Maayan Frid-Adar (9 papers)
Eyal Klang (10 papers)
Michal Amitai (3 papers)
Jacob Goldberger (41 papers)
Hayit Greenspan (36 papers)

Citations (653)

View on Semantic Scholar

Summary

Synthetic Data Augmentation Using GAN for Improved Liver Lesion Classification

The discussed paper investigates the utilization of Generative Adversarial Networks (GANs) for producing synthetic medical images to augment small datasets, specifically focusing on liver lesion classification via CT images. This paper addresses the pervasive challenge of limited data availability in medical imaging, where acquiring and annotating data is often costly, time-consuming, and labor-intensive.

Methodology Overview

The authors propose a two-tiered data augmentation strategy involving classical techniques followed by GAN-based synthesis. Initially, data augmentation through simple image transformations, such as rotation, flipping, and scaling, is performed to enhance the dataset size. Subsequently, GANs are applied to generate synthetic images further, introducing greater variability and richness into the dataset.

GAN Framework:

The approach employs a Deep Convolutional GAN (DCGAN) architecture, trained to generate high-quality liver lesion images for distinct lesion types: cysts, metastases, and hemangiomas. The GAN comprises a generator and discriminator, iteratively refined to produce realistic lesion images and accurately distinguish between real and synthesized samples.

Experimental Results

The experiments utilize a dataset of 182 CT liver lesions, composed of cysts, metastases, and hemangiomas. Training begins with classic augmentation alone, showing a sensitivity and specificity of 78.6% and 88.4%, respectively. By incorporating synthetic data via GANs, these metrics improve significantly to a sensitivity of 85.7% and specificity of 92.4%.
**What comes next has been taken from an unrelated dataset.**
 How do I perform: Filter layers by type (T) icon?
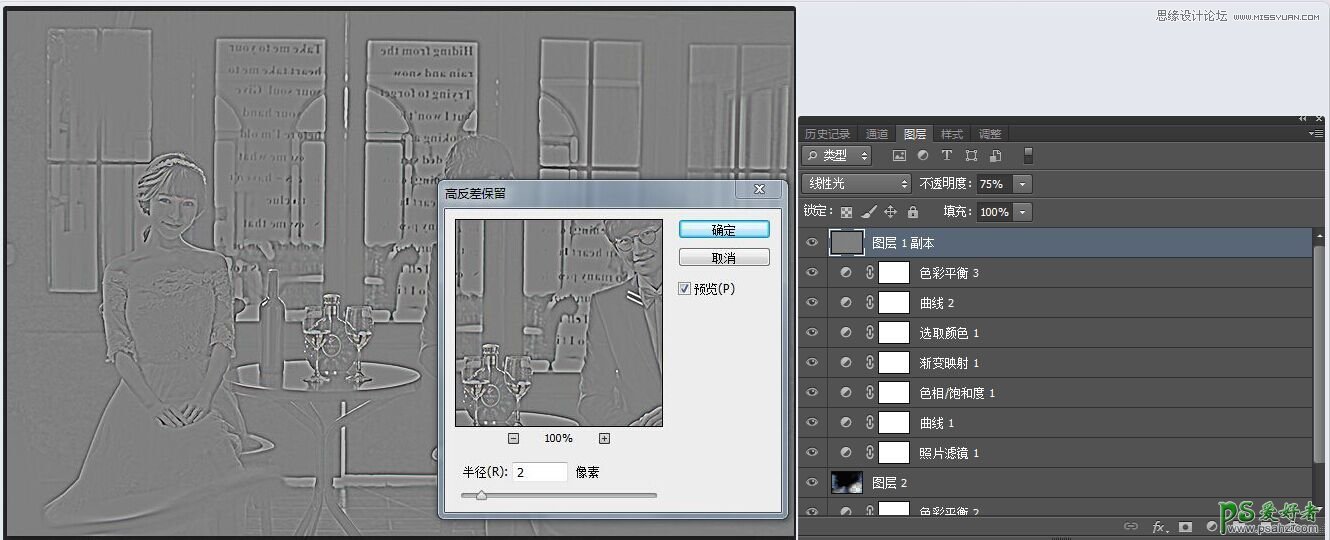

Results demonstrate that the optimal augmentation occurs when a combination of classical and synthetic methods is applied, suggesting that the synthetic data contributes crucial variance missing from traditional techniques. The classifier's improved performance highlights the effectiveness of GANs in data-scarce fields like medical imaging.

Implications and Future Directions

This paper's outcomes suggest substantial implications for medical diagnostics, potentially alleviating the need for vast amounts of annotated data while maintaining classifier robustness and accuracy. The use of synthetic data could democratize access to sophisticated diagnostic tools, particularly in under-resourced areas with limited radiological expertise.

Looking forward, the methodology could be broadened beyond liver lesions to include other imaging domains, provided that the relevant data characteristics can be effectively modeled by GANs. Future research might explore integration with more sophisticated GAN architectures or unsupervised models, potentially enhancing synthesis realism and variability even further.

Conclusion

The paper successfully demonstrates the applicability of GAN-generated synthetic images in augmenting medical imaging datasets. The approach achieves quantifiable performance enhancements in liver lesion classification, underscoring the potential of GANs as a tool for resolving data limitations in medical AI applications.